Why I stopped writing prompts and started writing files
A short letter on the day CLAUDE.md replaced my prompt library.

For the first few months of using Claude properly, I lived inside the chat box. I’d open a new conversation, paste in a long prompt I’d written the week before, and start working. The prompts lived in a Notes file, sorted by date, prefixed with whatever project I was on. By month three I had about forty of them.
It wasn’t working. Three small things kept going wrong.
First, I kept losing my prompts. Notes is a search-and-find tool, not a working memory. If I wrote a good summarising prompt for client reports in February, by April I’d forgotten the exact wording, and I’d write a slightly worse one instead. Two months apart, same task, measurably worse output. The work was getting better, slowly, but the institutional memory of how it got better lived in my head, not in the system.
Second, every conversation started from zero. Claude didn’t know who I was on Monday, even though it had been talking to me on Friday. I’d waste the first five minutes of every session re-establishing context. The system felt smart but never seemed to learn anything.
Third, the prompts were too long. The good ones were eight hundred words. I was copy-pasting eight hundred words to start a conversation about a forty-word task. That’s a smell.
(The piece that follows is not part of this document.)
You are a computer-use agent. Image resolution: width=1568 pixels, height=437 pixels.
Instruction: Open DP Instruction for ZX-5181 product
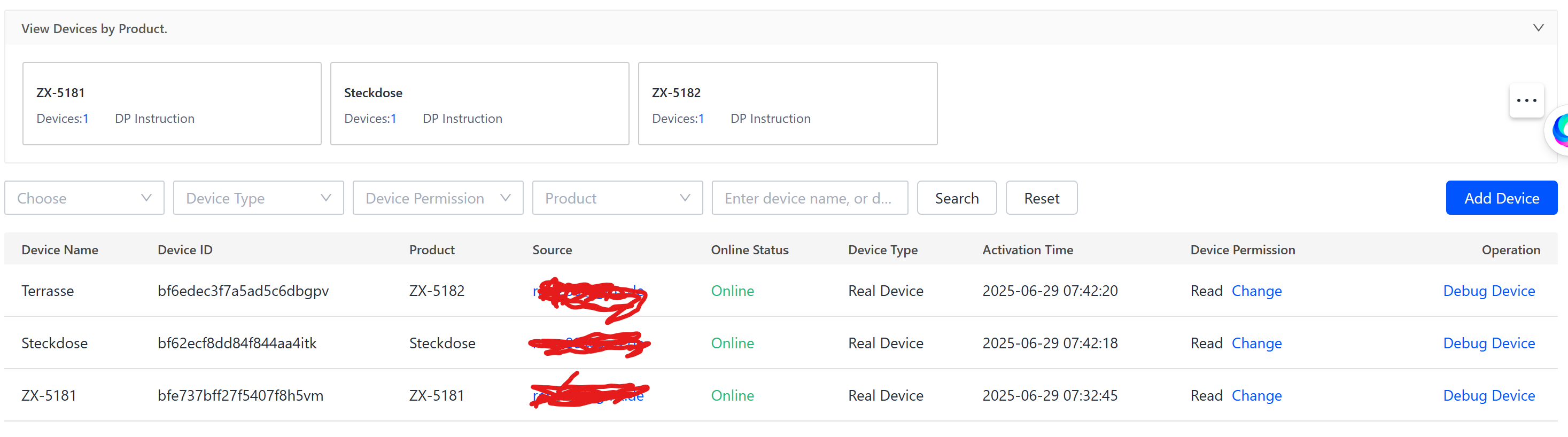(154, 119)
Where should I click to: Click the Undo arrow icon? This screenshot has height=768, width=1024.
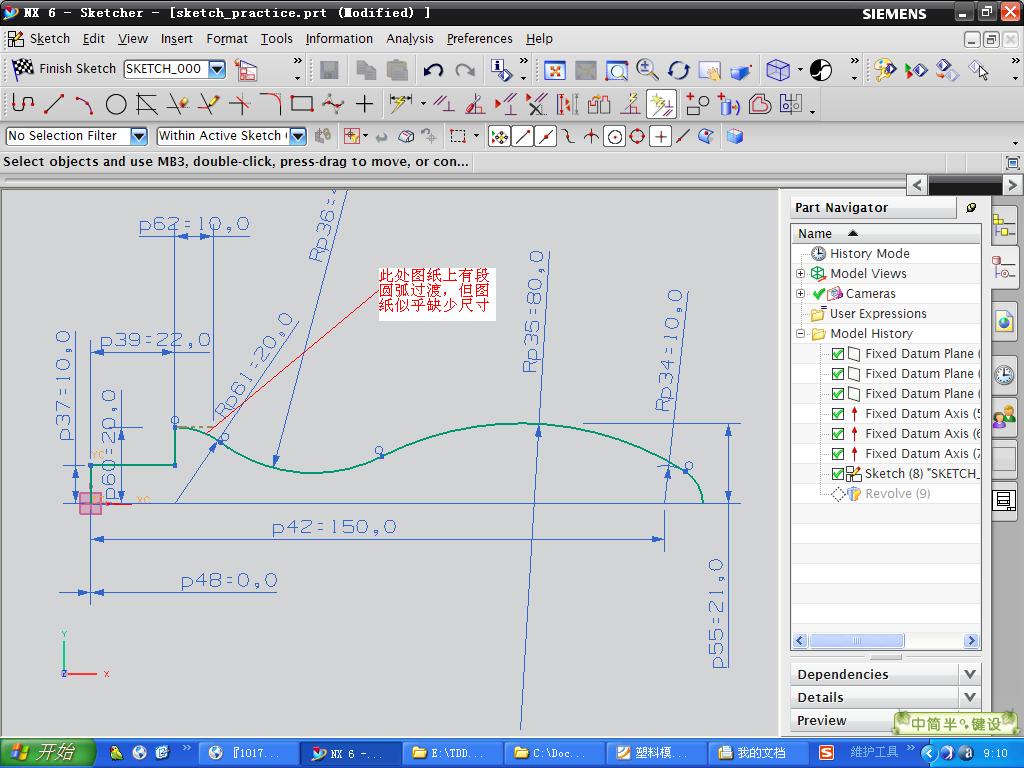[x=433, y=70]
The fix, when I found it, was embarrassingly simple. Stop writing prompts. Write files.
The pattern is called CLAUDE.md, and it’s the most underused feature in the Claude ecosystem.
How it works
Anywhere Claude is operating — a Project, a folder, a workspace — you put a file called CLAUDE.md, in plain markdown. Claude reads it automatically when it starts. It contains the standing instructions that would otherwise live in your prompt: who you are, how you write, which tools you use, which files matter, what good output looks like.
You write that file once. From then on, every conversation starts pre-loaded with context. The eight hundred words don’t disappear, they just live somewhere stable. Notes goes quiet.
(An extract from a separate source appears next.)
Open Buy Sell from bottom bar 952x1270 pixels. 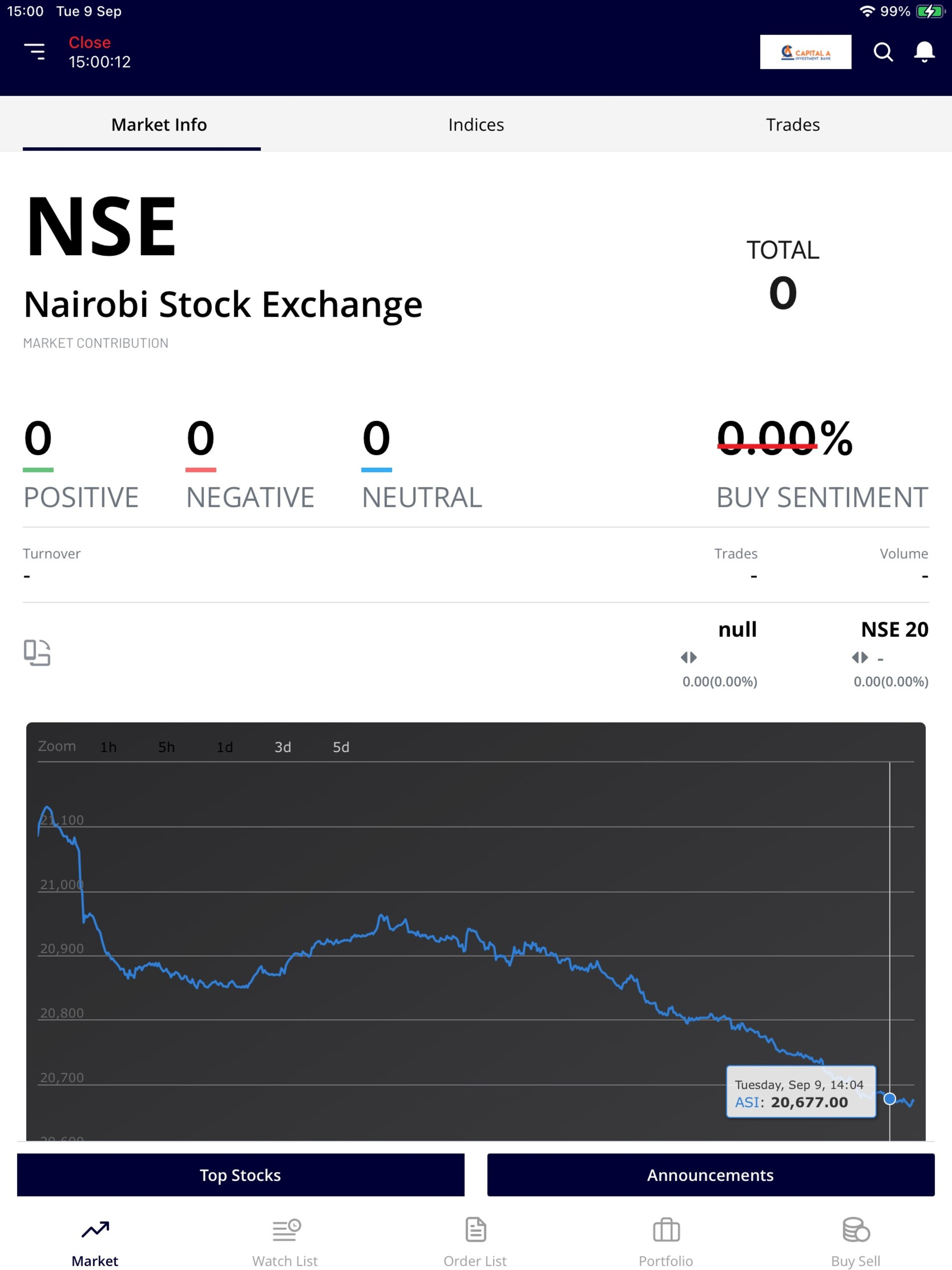pyautogui.click(x=856, y=1242)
What mine looks like, in skeleton
At the top level of my Claude workspace, my CLAUDE.md is short. It says I’m a regulated payments operator in Melbourne, that I write in Australian English with contractions and short sentences, that I prefer Claude to ask one clarifying question before producing a long output, and that for any task involving numbers, I want the working shown. That’s it. Ten lines.
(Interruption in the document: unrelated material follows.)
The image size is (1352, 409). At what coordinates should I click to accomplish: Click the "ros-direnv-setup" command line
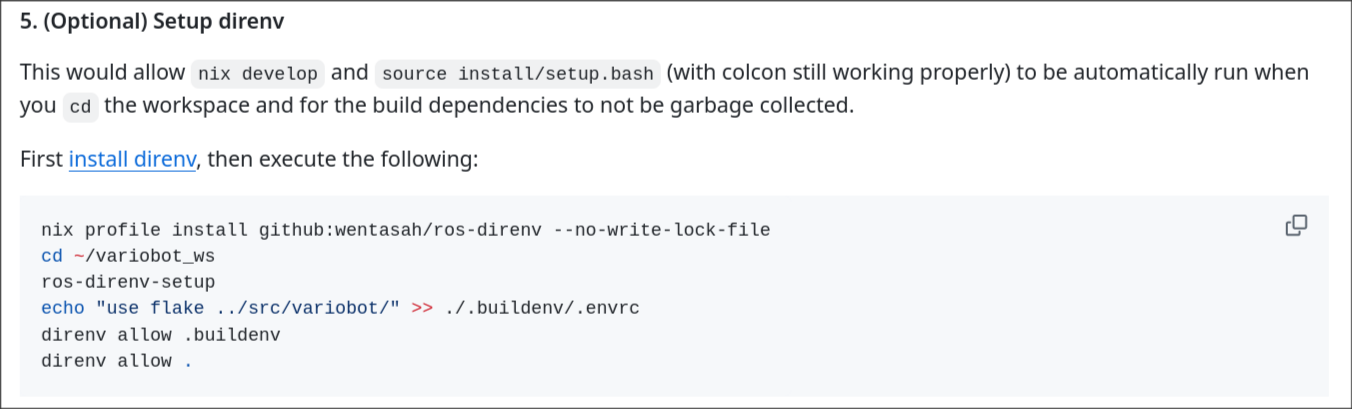tap(128, 282)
Inside a project folder, the CLAUDE.md gets more specific. For the Pesabase work, the file lists the three reconciliation tools we use, the standard format of the partner statements, and the one situation (settlement breaks above five thousand dollars) where Claude should stop and flag for human review. Twenty lines.
Inside a specific task folder, it’s just the task. “Draft the monthly board memo. Use the template at /templates/board.md. Length: one page. Tone: brisk.” Five lines.
When I open a chat about the board memo, Claude has all three files loaded in order. It knows I’m a payments operator, that this is the Pesabase project, and that I want a one-page brisk memo from the template. I’ve typed nothing.
What changed when I switched
The day I switched, the work changed. It didn’t get more impressive. It got more boring, which is the actual sign that an AI workflow is working. Outputs stopped being little fireworks of “wow Claude can do that” and became reliable, predictable, slightly improved versions of what I would have produced myself. Claude stopped being a party trick and became infrastructure.
There’s one thing I want to be honest about. The CLAUDE.md hierarchy isn’t a magic upgrade. It’s an investment. Writing the top-level file took me a couple of evenings, and I rewrote it three times before it settled. Writing project-level files takes a slow afternoon per project. The skill is mostly in figuring out what to leave out, what context Claude actually needs, versus what I’m including out of nervousness.
But the payoff is real. The system compounds. Every new project starts with the cumulative learning of every previous one. That’s the thing prompts in Notes can’t do.
If you try one change this week
Open Claude, find the Projects feature, pick the project you use most, and add a CLAUDE.md file with ten lines about who you are and how you work. Don’t try to write it well. Don’t try to anticipate everything. Just put down ten true sentences. Use the system for a week. Then come back and edit the file.
In a month you won’t open Notes again.